チームでハードなディフェンスを40分間遂行したことが勝因となったが、20得点16リバウンド(うちオフェンスリバウンド7)4ブロックという圧巻のスタッツを残したセバスチャン・サイズがもたらした影響は計り知れない。
ディフェンスに定評のある関野剛平が、富樫勇樹に対し前線からプレッシャーをかけ続けたことで、千葉の得意とするトランジションを防いだ。だが、これに関してもセバスチャンが一役買っていた。千葉の大野篤史ヘッドコーチは試合後このように語っている。「バックコートのディフェンスに対して、ポイントガードのところだけで潰すのではなく、ビッグマンもプレッシャーをかけていた。
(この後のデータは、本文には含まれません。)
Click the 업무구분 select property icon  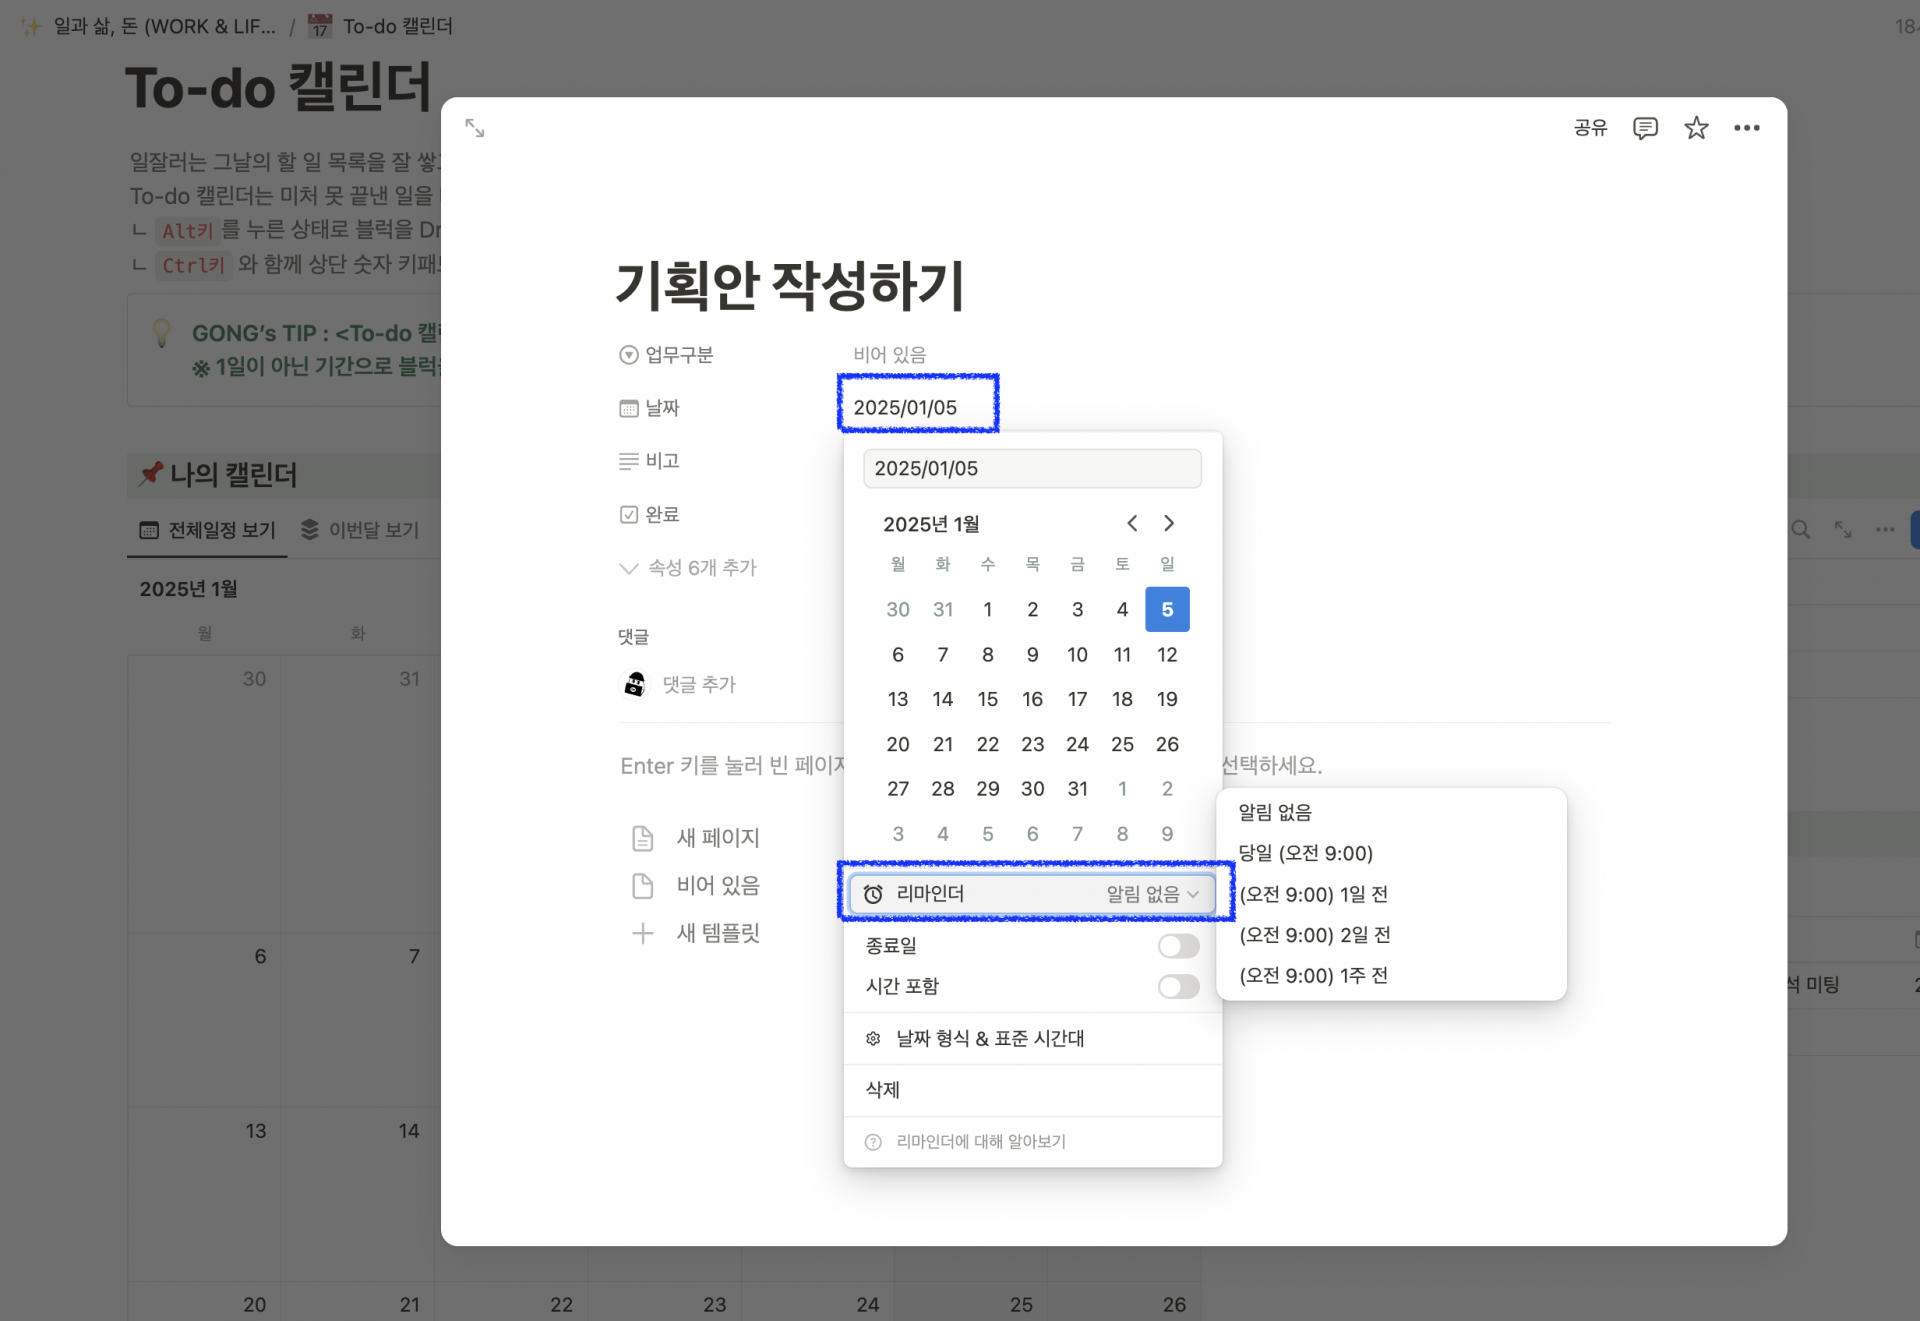pyautogui.click(x=627, y=354)
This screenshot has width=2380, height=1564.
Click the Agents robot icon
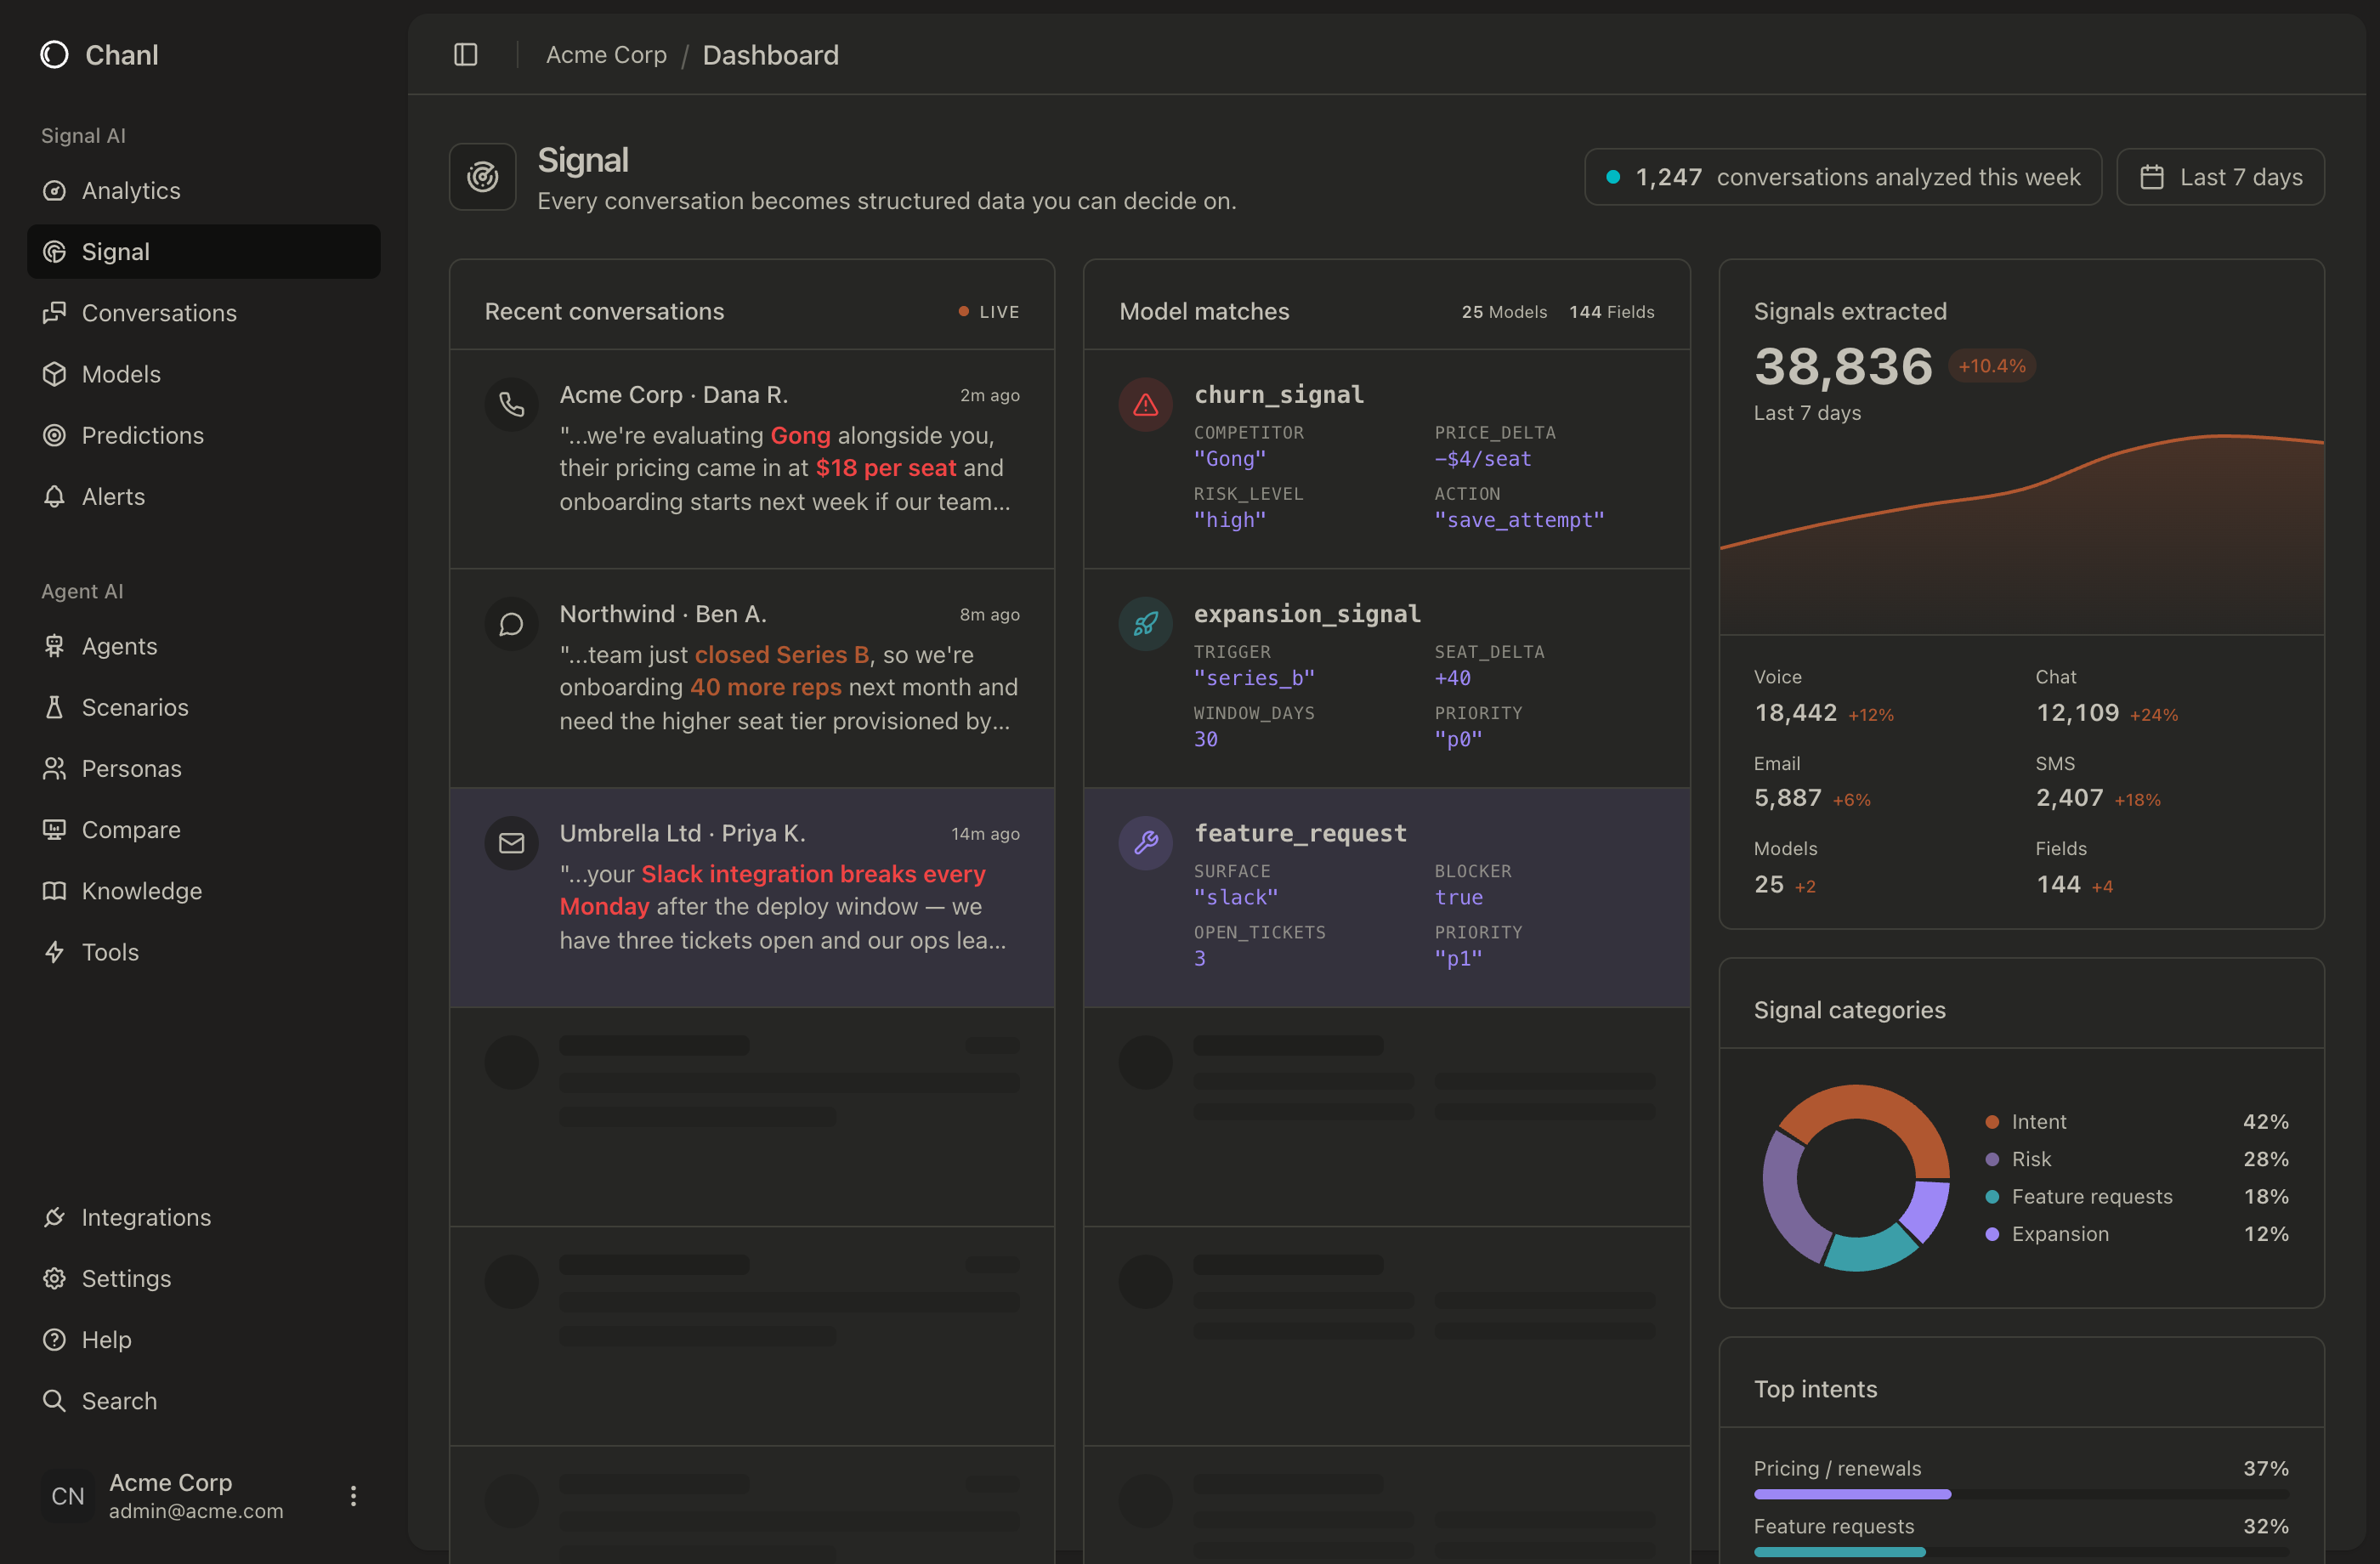point(54,646)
関野君が富樫についていましたけど、そこをセバスチャンがすごく助けていた。勇樹のペースを落とさせた一つの要因だと思っています」
本戦には出場できなかったが、セバスチャンはワールドカップ優勝を果たしたスペイン代表として、予選12試合に出場し、平均6.7得点、5.8リバウンドを記録している。国際経験も豊かなセバスチャンは、ユーロリーグで得た経験が生きていると言う。「カットしてきたりドライブしてきたり、その中で誰がどうローテーションするのか、どうスイッチすればいいのかはユーロリーグで叩き込まれてきた」
セバスチャンはガードのマークマンとスイッチしても簡単には抜かれない、205cmとは思えないフットワークの持ち主だ。SR渋谷の指揮を執る伊佐勉も「スクリーンのディフェンスからリング下に戻って、1人で3人くらい守れる脚力があって、とても素晴らしい」と、この軽快なフットワークを絶賛している。
「チームが勝つためだったら自分は何でもやる」
SR渋谷は元NBAプレーヤーのロバート・サクレを中心としたチームだったが、そのサクレが今オフに突然の引退を表明した。そのため、「昨シーズンは大黒柱のサクレがいて、ドシっと構えてやっていましたけど、彼が引退をした時にバスケットを変えなきゃいけないと思った」と伊佐ヘッドコーチは言う。
そこで白羽の矢が立ったのがセバスチャンだった。セバスチャンも「チームからオファーがあった時に大事なピースを失ったという話を聞いた」と言い、自分に求められるものの大きさを理解していた。見事その期待に応え、開幕戦でチームを勝利に導いた。圧巻のスタッツを残しながらも、「開幕まで1カ月半の間、チーム全体で準備をしてきた結果」と、フォアザチームの精神を貫いた。
205cmの身長に対し、ウイングスパンは脅威の228cm。セバスチャンはこの腕の長さを生かしたプレーと、チームプレーを見てほしいとファンに向けて語った。
「ブロックもそうだし、リバウンドが強み。特に終盤のリバウンドは大きな意味を持つので、そういう局面で一つひとつのボールを大切にしてチームに貢献したい。あとはチームが勝つためだったら自分は何でもやる。そこが一番の強さだと思っているよ」
サクレ引退という波乱の幕開けとなったSR渋谷の新シーズンだが、開幕戦で千葉から勝利することができた。圧倒的な個人能力を持ちながらチームプレーを大切にするSR渋谷の救世主、セバスチャンのパフォーマンスにこれからも注目したい。